UX e produttività: un legame diretto
Nel B2B, parlare di user experience significa inevitabilmente parlare di produttività. Ogni scelta di design ha un impatto diretto sul tempo che un utente impiega per completare un’attività, sulla probabilità di commettere errori e sulla facilità con cui riesce a orientarsi all’interno del sistema.
In un gestionale per il settore commerciale, che abbiamo riprogettato, una delle operazioni più frequenti richiedeva diversi passaggi distribuiti su più schermate. Gli utenti impiegavano diversi minuti per completare un’azione semplice, spesso tornando indietro per verificare dati o correggere errori. Alcuni avevano creato fogli Excel paralleli per “semplificarsi la vita”.
Abbiamo concentrato le informazioni rilevanti in un unico flusso guidato, con suggerimenti contestuali e controlli automatici sugli errori. Il tempo medio per completare l’operazione si è ridotto drasticamente ma, soprattutto, gli utenti hanno smesso di usare strumenti esterni
Il costo invisibile di una cattiva UX
Una UX inefficace raramente emerge come problema esplicito, ma il suo impatto è costante. Si manifesta nei minuti persi su ogni operazione, negli errori che richiedono correzioni manuali, nei processi duplicati fuori dal sistema. Tutto ciò si traduce in frustrazione, in resistenza al cambiamento, in un utilizzo parziale o inefficiente degli strumenti disponibili.

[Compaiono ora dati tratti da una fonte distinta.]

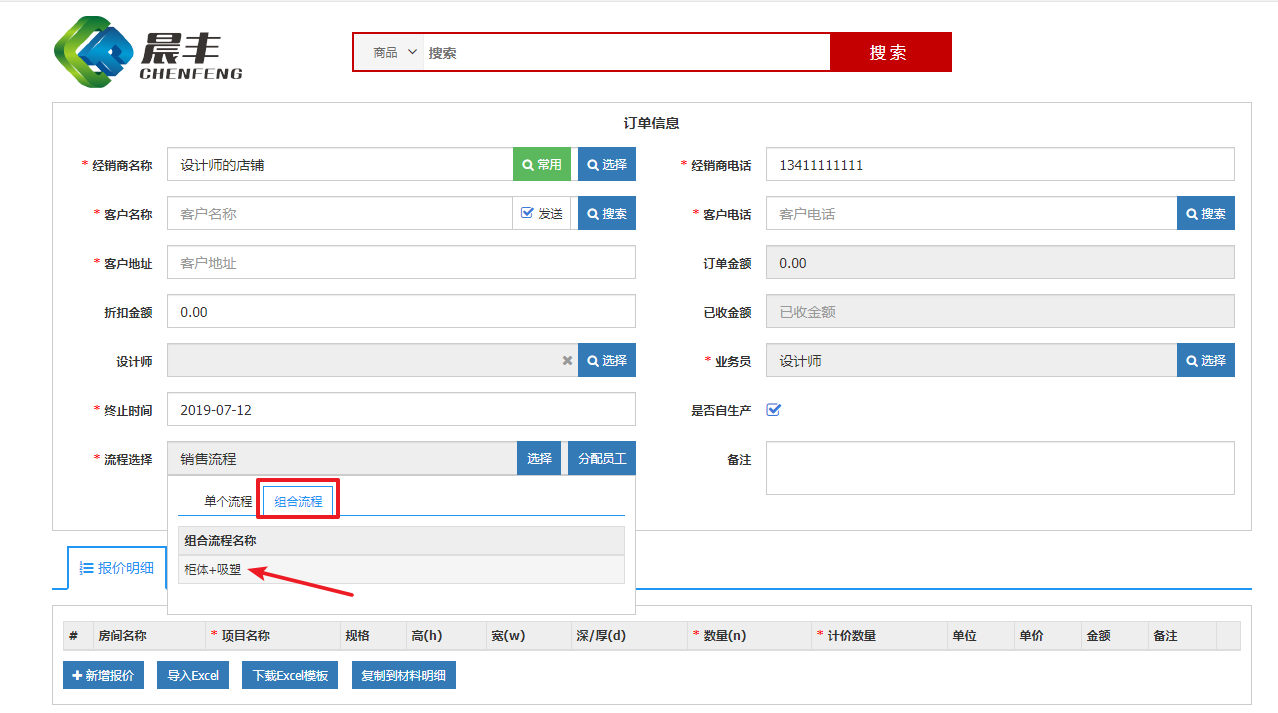Click 搜索 beside customer phone field
The width and height of the screenshot is (1278, 713).
(1206, 214)
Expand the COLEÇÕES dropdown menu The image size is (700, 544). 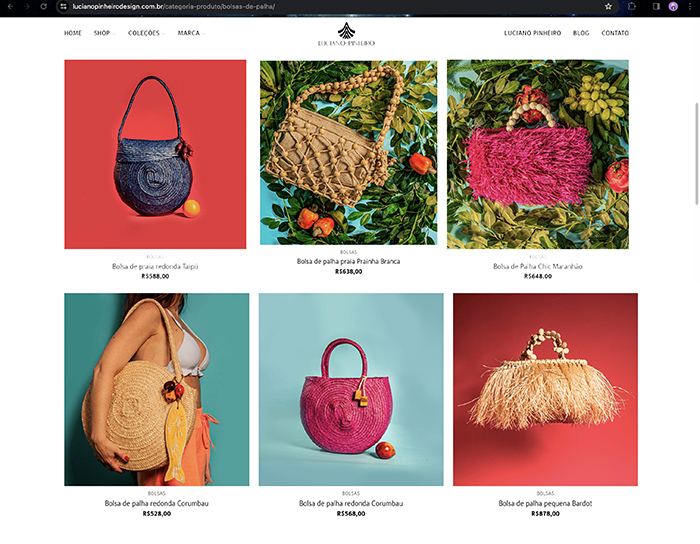click(x=146, y=33)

In un contesto industriale, un software interno veniva formalmente utilizzato da tutto il team, ma nella pratica molti passaggi venivano gestiti offline. Gli operatori compilavano alcune informazioni nel sistema, ma poi esportavano i dati per lavorarli altrove. Il software era percepito come un obbligo, non come un supporto.
Riprogettando la UX attorno ai flussi reali di lavoro, abbiamo eliminato diversi passaggi ridondanti e reso più immediata la lettura dei dati. Il risultato? Progressivamente, i processi sono rientrati nel sistema, non perché imposto, ma perché diventato più conveniente usarlo.
Il vantaggio competitivo reale della UX nei software aziendali
In molti settori B2B le funzionalità tendono nel tempo a uniformarsi e i software fanno, più o meno, le stesse cose. Quello che cambia davvero è quanto sia facile usarli, quanto velocemente un utente riesce a completare un’operazione, quanto si riduce il rischio di errore o quanto il sistema si adatta ai processi reali invece di costringere le persone ad adattarsi a lui.
In questo contesto, la UX diventa un elemento distintivo concreto, non solo per chi utilizza il software ogni giorno, ma anche per chi deve sceglierlo.
Investire nella UX dei software B2B significa migliorare l’efficienza operativa, aumentare l’adozione dei sistemi e rafforzare il valore percepito del prodotto. Significa, in definitiva, costruire strumenti che non siano solo tecnicamente validi, ma realmente utili nel lavoro quotidiano.